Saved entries
==========

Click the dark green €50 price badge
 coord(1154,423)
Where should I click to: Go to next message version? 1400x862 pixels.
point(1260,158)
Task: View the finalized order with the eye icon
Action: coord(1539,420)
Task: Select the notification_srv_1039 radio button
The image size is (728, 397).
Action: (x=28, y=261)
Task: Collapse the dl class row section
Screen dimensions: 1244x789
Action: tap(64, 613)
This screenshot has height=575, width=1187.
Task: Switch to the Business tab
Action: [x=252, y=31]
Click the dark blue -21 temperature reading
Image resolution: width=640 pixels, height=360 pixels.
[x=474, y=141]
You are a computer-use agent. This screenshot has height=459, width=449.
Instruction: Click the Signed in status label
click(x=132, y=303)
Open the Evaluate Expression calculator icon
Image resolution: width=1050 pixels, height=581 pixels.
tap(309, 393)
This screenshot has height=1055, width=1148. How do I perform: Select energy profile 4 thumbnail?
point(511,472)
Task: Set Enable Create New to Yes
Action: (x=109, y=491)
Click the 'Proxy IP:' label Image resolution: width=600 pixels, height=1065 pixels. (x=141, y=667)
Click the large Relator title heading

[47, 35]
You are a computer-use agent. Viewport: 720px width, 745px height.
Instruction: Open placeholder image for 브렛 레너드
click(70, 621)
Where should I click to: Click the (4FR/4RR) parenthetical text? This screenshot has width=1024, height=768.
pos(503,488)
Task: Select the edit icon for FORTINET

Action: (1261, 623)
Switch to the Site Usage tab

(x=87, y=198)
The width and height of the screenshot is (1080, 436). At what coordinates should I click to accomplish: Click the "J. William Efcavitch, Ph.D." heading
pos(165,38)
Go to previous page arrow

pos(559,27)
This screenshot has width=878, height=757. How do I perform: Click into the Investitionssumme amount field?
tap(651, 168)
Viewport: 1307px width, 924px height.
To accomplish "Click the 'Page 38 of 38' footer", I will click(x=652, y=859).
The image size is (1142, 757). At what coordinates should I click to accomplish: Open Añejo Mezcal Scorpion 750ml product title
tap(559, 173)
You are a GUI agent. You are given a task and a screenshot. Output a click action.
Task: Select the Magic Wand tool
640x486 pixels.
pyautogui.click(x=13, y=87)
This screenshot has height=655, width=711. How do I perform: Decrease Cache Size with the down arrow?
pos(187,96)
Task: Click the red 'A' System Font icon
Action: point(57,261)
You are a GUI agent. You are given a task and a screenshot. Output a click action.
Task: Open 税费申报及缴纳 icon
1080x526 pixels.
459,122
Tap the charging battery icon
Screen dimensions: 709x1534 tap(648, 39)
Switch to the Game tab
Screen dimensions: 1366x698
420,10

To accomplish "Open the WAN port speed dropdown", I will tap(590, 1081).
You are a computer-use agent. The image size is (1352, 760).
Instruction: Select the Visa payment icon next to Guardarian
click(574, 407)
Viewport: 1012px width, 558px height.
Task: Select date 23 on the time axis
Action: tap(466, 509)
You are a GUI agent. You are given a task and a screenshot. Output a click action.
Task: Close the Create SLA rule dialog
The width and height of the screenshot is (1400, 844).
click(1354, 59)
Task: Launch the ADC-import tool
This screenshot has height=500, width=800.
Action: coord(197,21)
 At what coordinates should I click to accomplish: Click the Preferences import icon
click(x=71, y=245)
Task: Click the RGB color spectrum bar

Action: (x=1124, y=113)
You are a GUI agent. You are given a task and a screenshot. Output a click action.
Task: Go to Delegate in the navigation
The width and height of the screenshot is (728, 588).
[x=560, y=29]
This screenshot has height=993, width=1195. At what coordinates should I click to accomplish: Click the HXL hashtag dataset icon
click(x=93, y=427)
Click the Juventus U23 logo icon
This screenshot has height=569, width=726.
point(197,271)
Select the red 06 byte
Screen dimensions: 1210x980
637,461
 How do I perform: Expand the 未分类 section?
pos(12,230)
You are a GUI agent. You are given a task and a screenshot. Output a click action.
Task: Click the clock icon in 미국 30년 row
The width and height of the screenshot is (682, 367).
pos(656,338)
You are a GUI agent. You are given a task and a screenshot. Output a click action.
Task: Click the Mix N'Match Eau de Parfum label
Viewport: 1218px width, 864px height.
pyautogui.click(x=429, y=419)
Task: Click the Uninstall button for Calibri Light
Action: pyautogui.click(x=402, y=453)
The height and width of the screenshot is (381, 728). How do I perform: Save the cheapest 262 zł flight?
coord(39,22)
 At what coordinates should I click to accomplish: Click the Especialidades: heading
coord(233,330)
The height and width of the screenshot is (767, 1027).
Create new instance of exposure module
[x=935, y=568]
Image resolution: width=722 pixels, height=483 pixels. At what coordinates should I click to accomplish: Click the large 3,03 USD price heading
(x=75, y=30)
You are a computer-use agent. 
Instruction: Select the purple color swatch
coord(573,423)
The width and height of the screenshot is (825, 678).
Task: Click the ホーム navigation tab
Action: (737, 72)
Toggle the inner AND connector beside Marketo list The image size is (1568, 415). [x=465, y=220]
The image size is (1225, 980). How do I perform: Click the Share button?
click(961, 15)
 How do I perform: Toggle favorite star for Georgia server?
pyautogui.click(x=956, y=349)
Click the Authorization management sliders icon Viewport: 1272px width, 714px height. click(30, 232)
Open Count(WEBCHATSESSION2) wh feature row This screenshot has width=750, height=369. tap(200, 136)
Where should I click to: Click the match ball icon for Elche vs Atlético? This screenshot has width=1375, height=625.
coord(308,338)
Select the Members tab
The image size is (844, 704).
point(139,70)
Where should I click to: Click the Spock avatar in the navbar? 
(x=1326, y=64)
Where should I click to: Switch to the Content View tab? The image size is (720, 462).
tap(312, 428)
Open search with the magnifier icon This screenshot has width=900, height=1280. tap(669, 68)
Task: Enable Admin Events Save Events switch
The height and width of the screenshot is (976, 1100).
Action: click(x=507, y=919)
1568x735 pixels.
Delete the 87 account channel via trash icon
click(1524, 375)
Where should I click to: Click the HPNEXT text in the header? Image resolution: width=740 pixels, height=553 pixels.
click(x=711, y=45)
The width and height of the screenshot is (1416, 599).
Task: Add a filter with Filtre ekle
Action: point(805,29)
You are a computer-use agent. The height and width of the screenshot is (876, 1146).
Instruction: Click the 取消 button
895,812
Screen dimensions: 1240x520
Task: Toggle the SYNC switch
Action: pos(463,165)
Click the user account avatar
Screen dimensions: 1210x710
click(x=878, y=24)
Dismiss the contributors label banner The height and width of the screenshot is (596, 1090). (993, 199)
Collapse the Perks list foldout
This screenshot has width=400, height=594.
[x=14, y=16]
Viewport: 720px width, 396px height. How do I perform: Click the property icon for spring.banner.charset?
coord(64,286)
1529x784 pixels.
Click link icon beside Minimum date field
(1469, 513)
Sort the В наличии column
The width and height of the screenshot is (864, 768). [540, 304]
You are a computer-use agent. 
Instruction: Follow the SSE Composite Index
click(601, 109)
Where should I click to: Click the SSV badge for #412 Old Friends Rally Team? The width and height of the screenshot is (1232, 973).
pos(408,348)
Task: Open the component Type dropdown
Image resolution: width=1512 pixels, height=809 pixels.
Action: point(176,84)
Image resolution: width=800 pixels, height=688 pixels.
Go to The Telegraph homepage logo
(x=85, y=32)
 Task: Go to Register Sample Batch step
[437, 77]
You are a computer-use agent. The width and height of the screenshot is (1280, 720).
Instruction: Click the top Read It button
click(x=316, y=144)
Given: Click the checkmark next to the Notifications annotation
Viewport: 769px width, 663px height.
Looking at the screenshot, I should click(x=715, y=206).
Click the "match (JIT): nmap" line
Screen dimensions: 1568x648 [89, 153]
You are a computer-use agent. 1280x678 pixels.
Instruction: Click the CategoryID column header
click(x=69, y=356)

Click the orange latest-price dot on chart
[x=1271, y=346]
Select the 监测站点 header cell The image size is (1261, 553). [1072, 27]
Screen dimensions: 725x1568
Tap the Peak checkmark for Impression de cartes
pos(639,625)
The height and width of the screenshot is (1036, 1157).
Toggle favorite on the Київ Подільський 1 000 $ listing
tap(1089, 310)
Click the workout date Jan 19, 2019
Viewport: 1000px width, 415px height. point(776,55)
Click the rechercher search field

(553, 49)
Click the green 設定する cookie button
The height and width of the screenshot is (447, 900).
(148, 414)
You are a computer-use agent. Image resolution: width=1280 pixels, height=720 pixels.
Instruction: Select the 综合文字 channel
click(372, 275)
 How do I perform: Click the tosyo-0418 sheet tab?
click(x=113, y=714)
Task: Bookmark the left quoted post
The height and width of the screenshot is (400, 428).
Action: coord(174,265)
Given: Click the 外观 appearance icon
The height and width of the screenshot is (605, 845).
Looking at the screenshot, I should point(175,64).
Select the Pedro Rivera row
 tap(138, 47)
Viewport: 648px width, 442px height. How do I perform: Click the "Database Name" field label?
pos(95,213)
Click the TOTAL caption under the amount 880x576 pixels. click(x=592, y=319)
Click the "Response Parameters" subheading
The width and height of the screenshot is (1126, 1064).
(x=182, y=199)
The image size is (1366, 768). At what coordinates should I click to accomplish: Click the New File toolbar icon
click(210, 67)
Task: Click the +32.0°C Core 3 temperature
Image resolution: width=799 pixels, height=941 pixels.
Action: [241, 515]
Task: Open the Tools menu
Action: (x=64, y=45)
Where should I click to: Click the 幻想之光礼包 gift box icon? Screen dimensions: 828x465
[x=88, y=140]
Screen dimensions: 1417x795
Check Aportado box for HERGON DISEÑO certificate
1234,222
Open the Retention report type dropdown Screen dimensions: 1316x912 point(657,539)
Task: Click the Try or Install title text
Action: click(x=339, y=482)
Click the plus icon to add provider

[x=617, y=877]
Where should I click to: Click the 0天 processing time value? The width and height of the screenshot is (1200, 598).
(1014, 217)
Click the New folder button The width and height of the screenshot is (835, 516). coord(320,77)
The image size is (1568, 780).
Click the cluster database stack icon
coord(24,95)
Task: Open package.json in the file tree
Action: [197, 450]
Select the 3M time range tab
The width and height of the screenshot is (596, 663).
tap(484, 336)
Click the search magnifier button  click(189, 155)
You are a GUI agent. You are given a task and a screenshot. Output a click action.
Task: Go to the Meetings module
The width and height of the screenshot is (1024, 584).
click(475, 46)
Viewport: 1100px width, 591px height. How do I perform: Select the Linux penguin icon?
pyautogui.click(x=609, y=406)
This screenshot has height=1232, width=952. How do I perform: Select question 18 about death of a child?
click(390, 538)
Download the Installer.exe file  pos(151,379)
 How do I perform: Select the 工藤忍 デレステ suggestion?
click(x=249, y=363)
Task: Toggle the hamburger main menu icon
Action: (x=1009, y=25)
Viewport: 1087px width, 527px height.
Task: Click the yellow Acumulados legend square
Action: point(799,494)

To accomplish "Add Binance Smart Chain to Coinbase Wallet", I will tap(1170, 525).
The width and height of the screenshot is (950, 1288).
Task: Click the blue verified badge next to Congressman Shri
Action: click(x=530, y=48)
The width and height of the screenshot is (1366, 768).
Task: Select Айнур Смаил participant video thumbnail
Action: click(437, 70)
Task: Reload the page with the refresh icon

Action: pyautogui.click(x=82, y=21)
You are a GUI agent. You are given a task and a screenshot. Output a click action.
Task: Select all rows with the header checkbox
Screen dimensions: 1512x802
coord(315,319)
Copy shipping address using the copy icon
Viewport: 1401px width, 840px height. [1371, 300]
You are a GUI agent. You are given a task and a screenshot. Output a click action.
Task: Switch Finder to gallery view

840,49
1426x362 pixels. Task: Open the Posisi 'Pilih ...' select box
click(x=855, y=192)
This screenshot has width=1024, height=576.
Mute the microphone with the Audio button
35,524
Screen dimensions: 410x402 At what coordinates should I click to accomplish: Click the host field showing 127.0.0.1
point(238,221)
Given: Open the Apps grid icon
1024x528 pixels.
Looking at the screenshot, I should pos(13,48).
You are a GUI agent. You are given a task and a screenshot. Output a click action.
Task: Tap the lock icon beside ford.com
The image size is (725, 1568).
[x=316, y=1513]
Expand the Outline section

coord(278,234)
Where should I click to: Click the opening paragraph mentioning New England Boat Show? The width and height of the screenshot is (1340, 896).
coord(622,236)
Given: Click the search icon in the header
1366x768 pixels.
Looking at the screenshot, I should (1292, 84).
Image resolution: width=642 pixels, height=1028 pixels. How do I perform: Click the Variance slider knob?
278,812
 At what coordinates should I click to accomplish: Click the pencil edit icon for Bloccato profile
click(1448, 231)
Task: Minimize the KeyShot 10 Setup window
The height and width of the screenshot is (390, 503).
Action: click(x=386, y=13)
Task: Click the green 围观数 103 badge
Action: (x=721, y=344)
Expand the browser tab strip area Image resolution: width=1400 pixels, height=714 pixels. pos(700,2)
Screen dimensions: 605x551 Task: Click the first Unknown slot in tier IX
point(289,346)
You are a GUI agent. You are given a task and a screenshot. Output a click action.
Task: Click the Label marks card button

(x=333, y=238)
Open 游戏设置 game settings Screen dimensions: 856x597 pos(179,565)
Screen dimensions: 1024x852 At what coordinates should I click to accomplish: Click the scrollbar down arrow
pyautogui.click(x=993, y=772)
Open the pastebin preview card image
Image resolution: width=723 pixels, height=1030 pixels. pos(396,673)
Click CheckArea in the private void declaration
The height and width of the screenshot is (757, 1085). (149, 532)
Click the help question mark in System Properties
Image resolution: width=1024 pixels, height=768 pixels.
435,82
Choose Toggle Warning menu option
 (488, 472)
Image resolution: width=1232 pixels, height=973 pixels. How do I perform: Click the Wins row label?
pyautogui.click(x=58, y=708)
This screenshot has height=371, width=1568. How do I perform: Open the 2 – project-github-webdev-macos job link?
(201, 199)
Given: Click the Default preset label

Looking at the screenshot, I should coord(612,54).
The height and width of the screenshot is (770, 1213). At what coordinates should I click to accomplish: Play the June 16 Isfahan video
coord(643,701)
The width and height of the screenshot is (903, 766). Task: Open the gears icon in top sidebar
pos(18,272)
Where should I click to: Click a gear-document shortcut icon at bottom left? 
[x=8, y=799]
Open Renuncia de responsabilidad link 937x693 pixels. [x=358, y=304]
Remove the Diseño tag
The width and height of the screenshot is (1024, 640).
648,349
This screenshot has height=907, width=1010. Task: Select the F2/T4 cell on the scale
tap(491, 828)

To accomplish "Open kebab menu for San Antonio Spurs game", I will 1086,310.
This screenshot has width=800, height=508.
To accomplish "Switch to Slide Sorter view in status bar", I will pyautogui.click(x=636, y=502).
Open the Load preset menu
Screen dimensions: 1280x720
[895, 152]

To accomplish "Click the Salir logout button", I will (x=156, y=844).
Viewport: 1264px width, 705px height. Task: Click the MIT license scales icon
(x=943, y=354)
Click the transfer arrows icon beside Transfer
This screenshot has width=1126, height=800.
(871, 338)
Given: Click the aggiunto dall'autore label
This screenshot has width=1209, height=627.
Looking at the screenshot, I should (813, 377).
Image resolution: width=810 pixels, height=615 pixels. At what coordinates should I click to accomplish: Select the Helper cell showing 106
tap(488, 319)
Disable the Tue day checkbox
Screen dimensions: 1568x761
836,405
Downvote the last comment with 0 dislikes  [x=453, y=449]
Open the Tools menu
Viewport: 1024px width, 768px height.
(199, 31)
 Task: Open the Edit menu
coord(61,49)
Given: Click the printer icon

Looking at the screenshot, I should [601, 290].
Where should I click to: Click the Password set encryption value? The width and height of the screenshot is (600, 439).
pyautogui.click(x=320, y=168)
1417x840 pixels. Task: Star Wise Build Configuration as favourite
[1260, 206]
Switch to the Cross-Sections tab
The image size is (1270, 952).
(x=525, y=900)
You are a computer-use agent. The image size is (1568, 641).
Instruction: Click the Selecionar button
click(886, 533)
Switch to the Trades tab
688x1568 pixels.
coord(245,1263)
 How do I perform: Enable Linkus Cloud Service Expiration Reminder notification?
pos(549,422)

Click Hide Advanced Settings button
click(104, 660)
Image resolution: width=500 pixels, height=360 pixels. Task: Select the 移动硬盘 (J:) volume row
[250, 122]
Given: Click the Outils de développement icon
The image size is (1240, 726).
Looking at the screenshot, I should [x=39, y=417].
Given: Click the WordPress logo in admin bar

==========

§ Task description
Every line above that holds the string "checkbox" should be copied into the answer.

§ Solution below
Task: Select all rows with the header checkbox
Disable the Tue day checkbox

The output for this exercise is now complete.